Memory's caged bird won't fly. These days
we are adjectives, nouns. In moments of grace
we were verbs, the secret of poems, talented.
A thin skin lies on the language. We stare
deep in the eyes of strangers, look for the doing words.
-Duffy.

Monday, 4 October 2010

"Nobody saw them falling." - Beloved (p. 182).

It was not the sight of the dead dog that brought it back. I have seen worse things in my life than nature taking its course. It was his smell. That rotten, dead smell. Or perhaps the fact that he was not dead at all but dying. Slowly dying in a stinking puddle of himself. How long had he been here? Did it feel longer?
    It’s long when you’re dying. Nights are the worst and it was always night. We had no windows. Those long long hours at sea.
    All the while I was standing there the dog was dying, each breath coming harder than the last. Dry mouthed. Some days we got no water at all. Are parts of him already dead? Is it just the mechanisms in his body keeping him going now?

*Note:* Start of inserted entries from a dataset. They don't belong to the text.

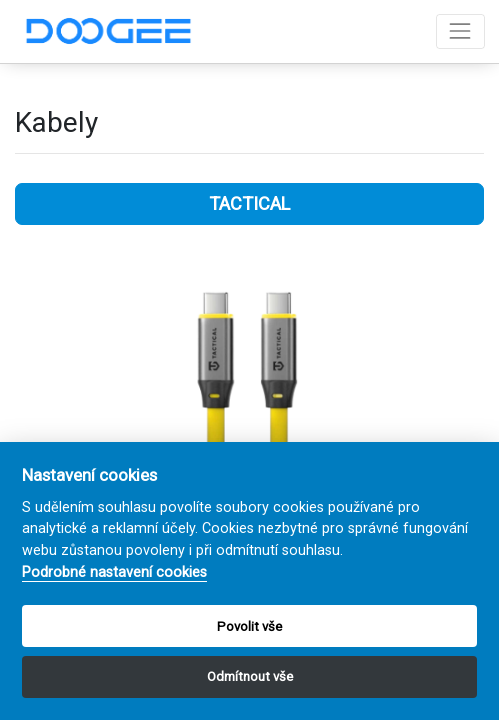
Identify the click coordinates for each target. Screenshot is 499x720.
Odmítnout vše (250, 676)
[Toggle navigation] (460, 31)
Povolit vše (249, 626)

Slowly winding down till he reaches land somewhere. Parts of me too are already dead.
    Was disease killing him? Like it killed some of us? Creeping slowly from one iron muzzle to another, lingering in open flog wounds and ingested from shit dirty fingers. I was one of the lucky ones. They took the sick ones, chained them up, and threw them into the sea. Damage limitation. You see dead slaves were still worth something as long as you didn’t tell that you murdered them at sea.
    They buried us all at sea really, one giant coffin for us all. Dead soul chained to dead soul chained to dead soul. I learnt later that it took a court of white men two trials to come to the decision that we were people.
    Poor dog. The lucky ones always died at sea.



Short writing project about Slavery and ideas of memories and remembering. Quite a difficult subject to write about but I am quite proud of this piece.